Macrophages isolated from 83 different mouse strains from the HDMP were exposed to lipopolysaccharide (LPS), a major component of the outer wall of gram-negative bacteria, to gauge their reaction to the strong inflammatory. Gram-negative bacteria are the cause of wide range of different illnesses, including food poisoning, cholera, tuberculosis and periodontitis, among many others.

“Fundamentally, when the immune system is confronted with gram-negative bacteria, it can deal with the situation in two ways: Either, it gets very angry and tries to kill the bacteria or it can wall them off in an attempt to live with it,” explains Ley. “Both strategies carry a certain risk but a long evolutionary history has insured that mice and people can survive with either strategy.”

The LPS-induced reactions of the macrophages analyzed as part of the study covered the whole spectrum—from very aggressive (LPS+) to very tolerant (LPS-) depending on the mouse strain.

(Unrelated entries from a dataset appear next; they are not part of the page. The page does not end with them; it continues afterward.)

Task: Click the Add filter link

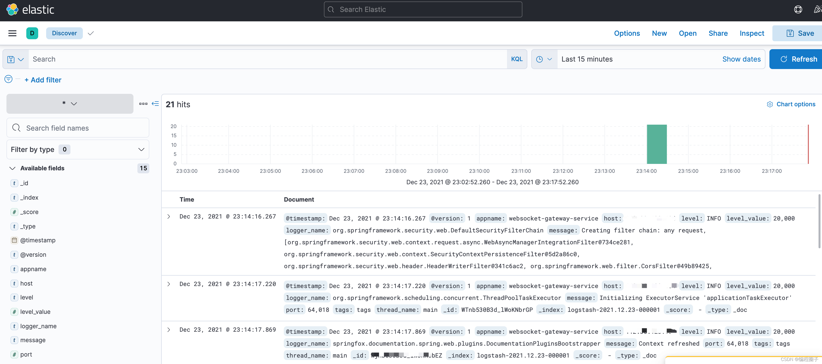Action: click(x=43, y=80)
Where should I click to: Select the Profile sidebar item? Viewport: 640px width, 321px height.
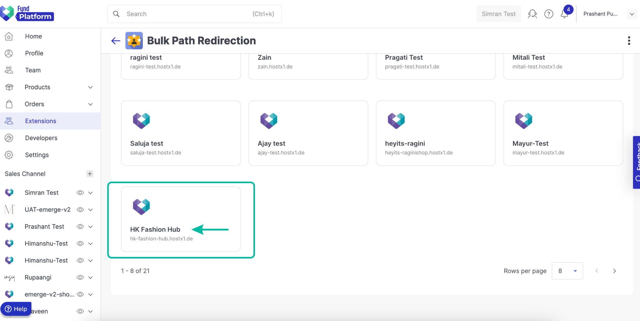tap(34, 53)
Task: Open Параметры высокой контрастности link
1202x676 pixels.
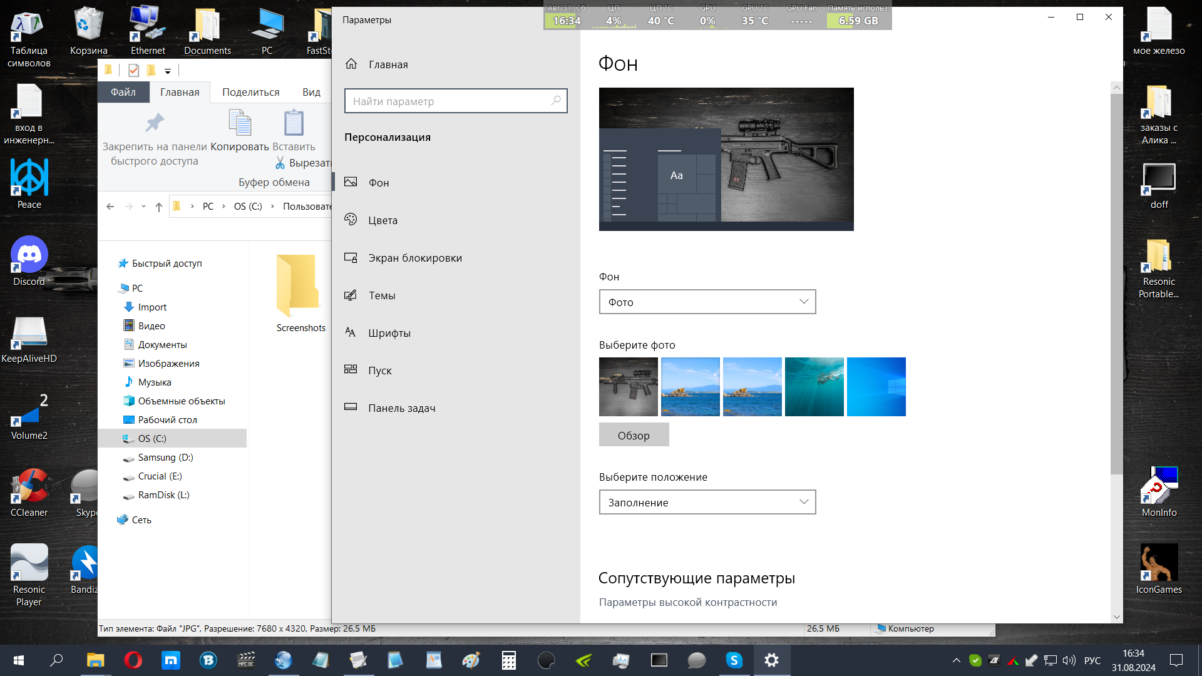Action: pyautogui.click(x=687, y=602)
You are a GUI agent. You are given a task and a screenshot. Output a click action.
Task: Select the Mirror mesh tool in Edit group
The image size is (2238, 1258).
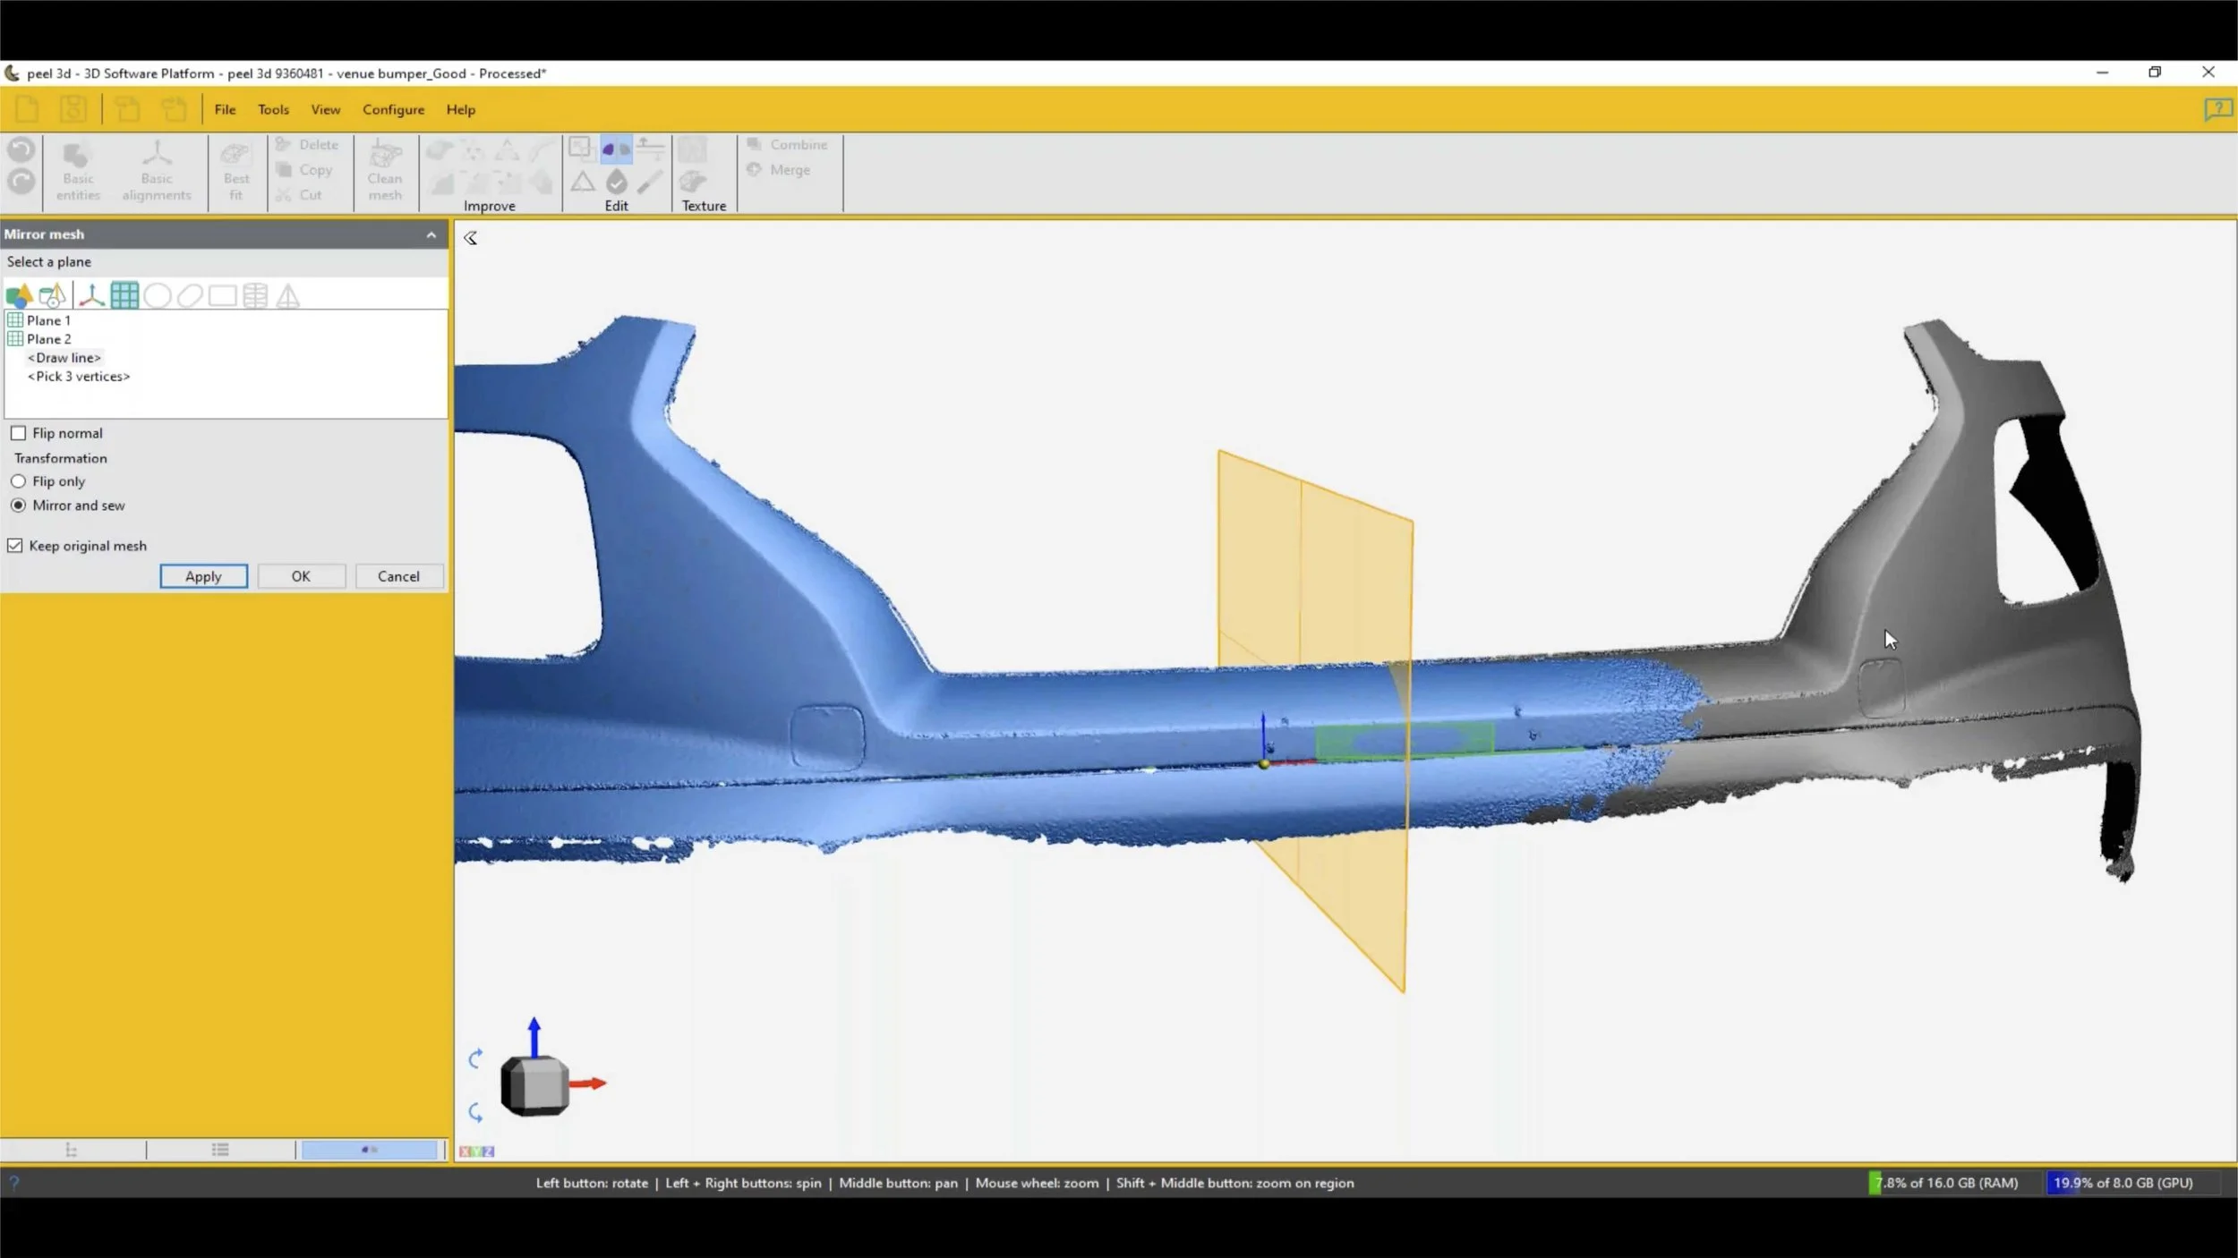coord(616,149)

This LPS+ and LPS- designation is related to the M1 and M2 designation introduced by Charles D. Mills, another co-author of the study. Next, the researchers asked which genes were active during each response type to identify gene signatures that correlated with LPS-responsiveness. Ley and his team then ran these gene signatures across various human gene expression data sets and discovered that they strongly correlated with human disease outcomes.

For example, macrophages isolated from healthy joints were enriched in LPS-tolerant genes, whereas macrophages from rheumatoid arthritis patients were strongly skewed towards LPS-aggressive. The same held true for macrophages found in the kidneys of healthy people versus lupus erythematosus patients.

Since it had been known that mice and people with the aggressive phenotype are better at fighting cancer—although they are more susceptible to cardiovascular disease—the scientists specifically asked whether the level of LPS-responsiveness could predict tumor survival. After analyzing data from 18,000 biopsies across 39 different tumor types, they found that the LPS+ gene signature strongly correlated with survival while the LPS- signature correlated with cancer death. The pattern was significant across many different types of cancer, including osteosarcoma, melanoma, chronic lymphocytic leukemia, Burkitt lymphoma and large-cell lung carcinoma.

The work was funded by the National Institutes of Health (HL115232, HL28481 and HL30568) and the Deutsche Forschungsgemeinschaft (BU3247/1-1).